DATA PROVIDED:
*** Block opens ***

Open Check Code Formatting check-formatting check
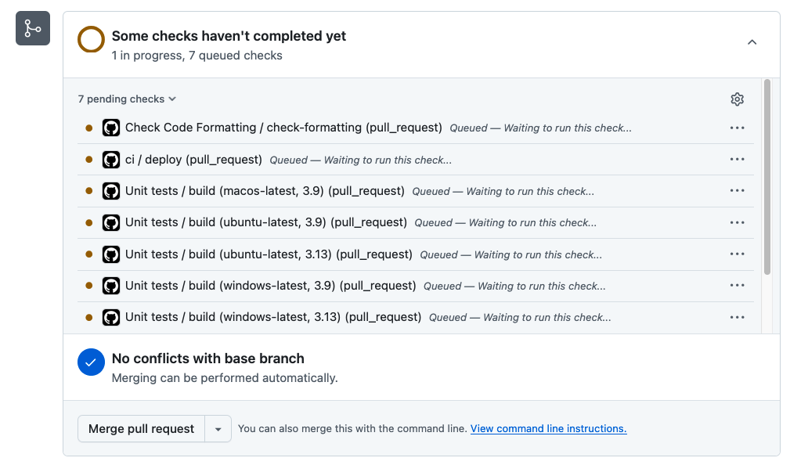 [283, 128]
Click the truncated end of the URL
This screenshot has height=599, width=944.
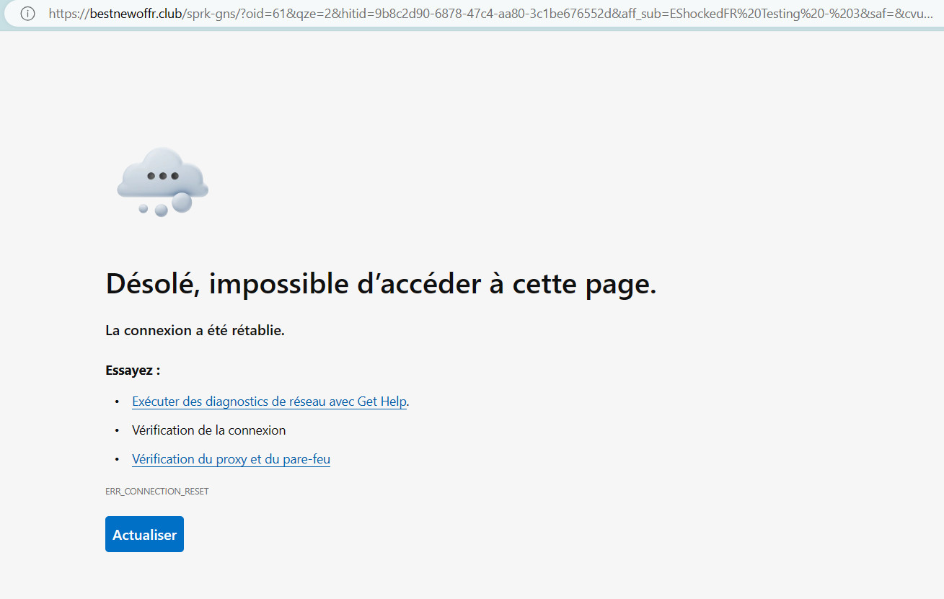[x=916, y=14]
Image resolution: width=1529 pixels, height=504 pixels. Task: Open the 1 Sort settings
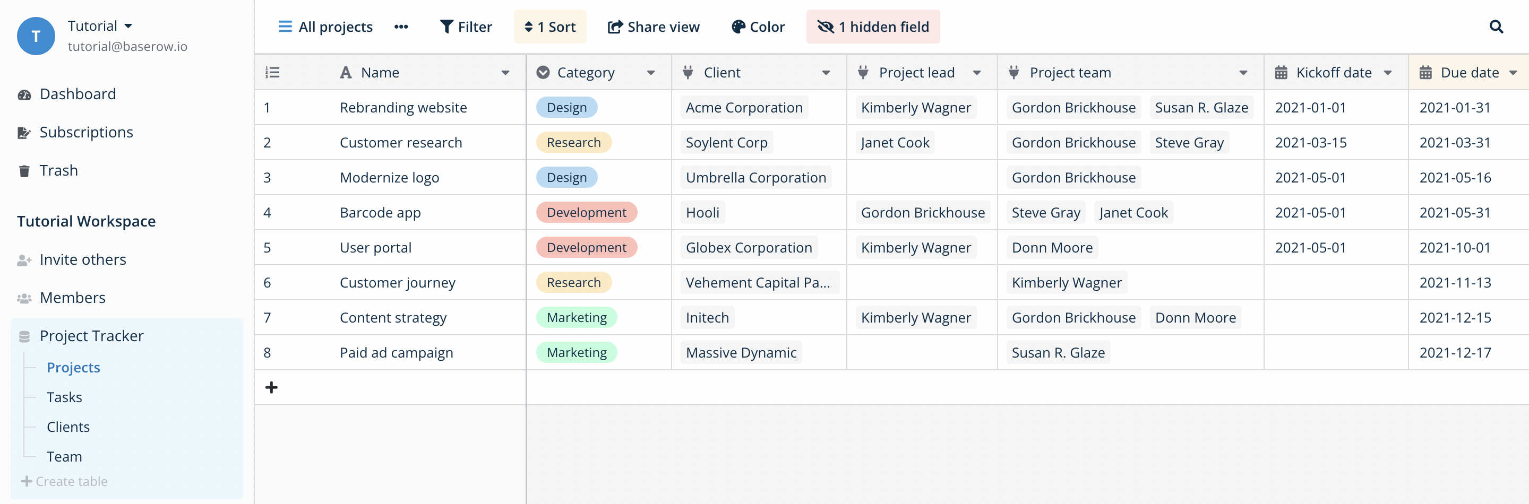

*** Block closes ***

WHAT TO DO: Set down the material above exactly as written, but not the pictures.

RESULT OF THIS EXERCISE:
Open Check Code Formatting check-formatting check
 [283, 128]
Click the truncated end of the URL
This screenshot has height=599, width=944.
[x=916, y=14]
Image resolution: width=1529 pixels, height=504 pixels. Task: Open the 1 Sort settings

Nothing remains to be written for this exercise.